Trading Platforms Experience Delays as Markets React to Trade War Concerns
The technical issues coincided with a steep selloff in global markets as investors responded to escalating trade tensions and Trump’s Tarrifs. Germany's DAX index initially plummeted more than 10% before recovering some ground to close down 4.7% on Monday. By Tuesday's close, the German benchmark had rebounded 2.5% to 20,280, while the S&P 500 remained under pressure, falling 1.6% to 4,982—approaching its lowest levels in a year.
Trade Republic, which serves 8 million customers across 17 countries and manages approximately €100 billion ($110 billion) in assets, acknowledged that some users encountered "loading delays when viewing their portfolios" following "enormous market fluctuations." The company emphasized that despite these issues, trading capabilities remained operational throughout the disruption.
I’m closing my account — this is the worst platform I’ve ever used.
— Pax (@MktPax) April 7, 2025
Every time the market is volatile, the platform freezes. I can’t buy or sell, and my account balance doesn’t even show up. This isn’t the first time it’s happened.#traderepublic pic.twitter.com/1MSw5cirIh
Similarly, ING Germany reported experiencing "slight delays" lasting "a few minutes" on its trading platform due to "very high trading activity," but assured that customers could execute orders at all times.
GameStop Drama Redux
This isn't the first time Trade Republic has faced technical challenges during periods of heightened market activity. In 2021, the platform experienced disruptions amid the surge in trading volume related to GameStop, BlackBerry, and other stocks that became the focus of a conflict between retail investors and hedge funds.

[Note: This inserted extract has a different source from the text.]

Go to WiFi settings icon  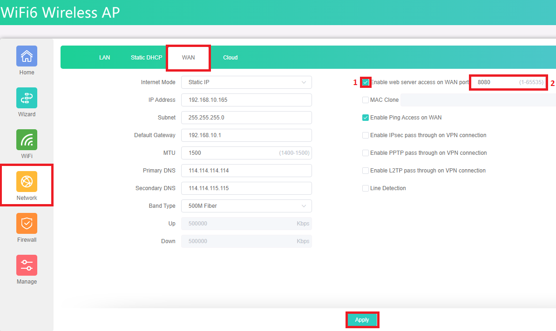[27, 140]
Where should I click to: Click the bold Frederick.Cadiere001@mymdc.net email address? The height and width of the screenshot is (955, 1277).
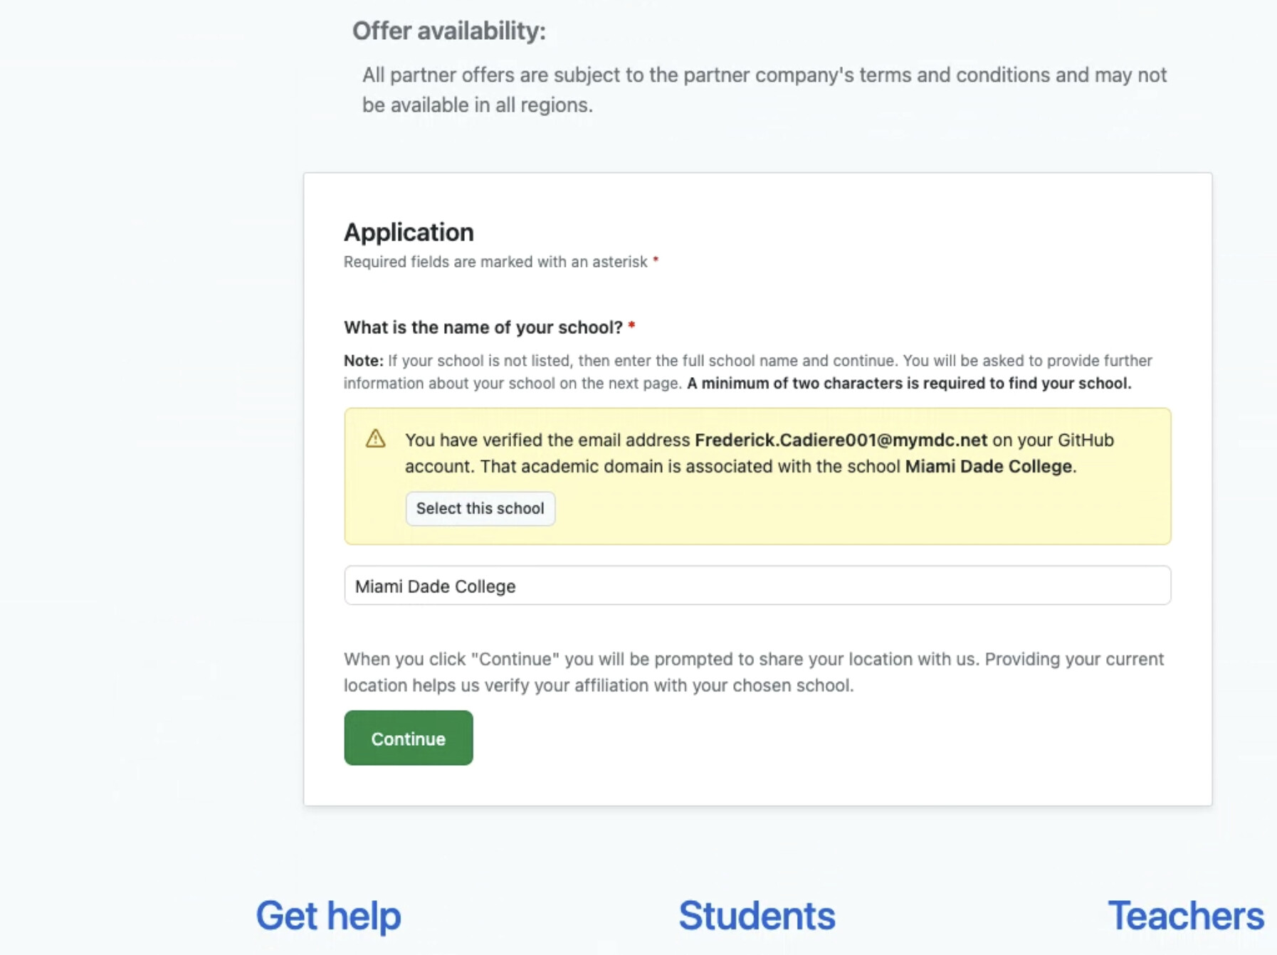pyautogui.click(x=841, y=440)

Market analysts note that the latest volatility stems from concerns about U.S. trade policies under President Trump, which have revived recession fears among global investors.
The imposition of 104% tariffs on Chinese imports, alongside threats of broader trade restrictions, has heightened uncertainty, prompting a flight to safe-haven assets and exacerbating pressure on global equities. These aggressive policies, aimed at reshaping U.S. trade balances, have sparked fears of retaliatory measures and a potential economic slowdown, driving the market turmoil that overwhelmed trading platforms this week.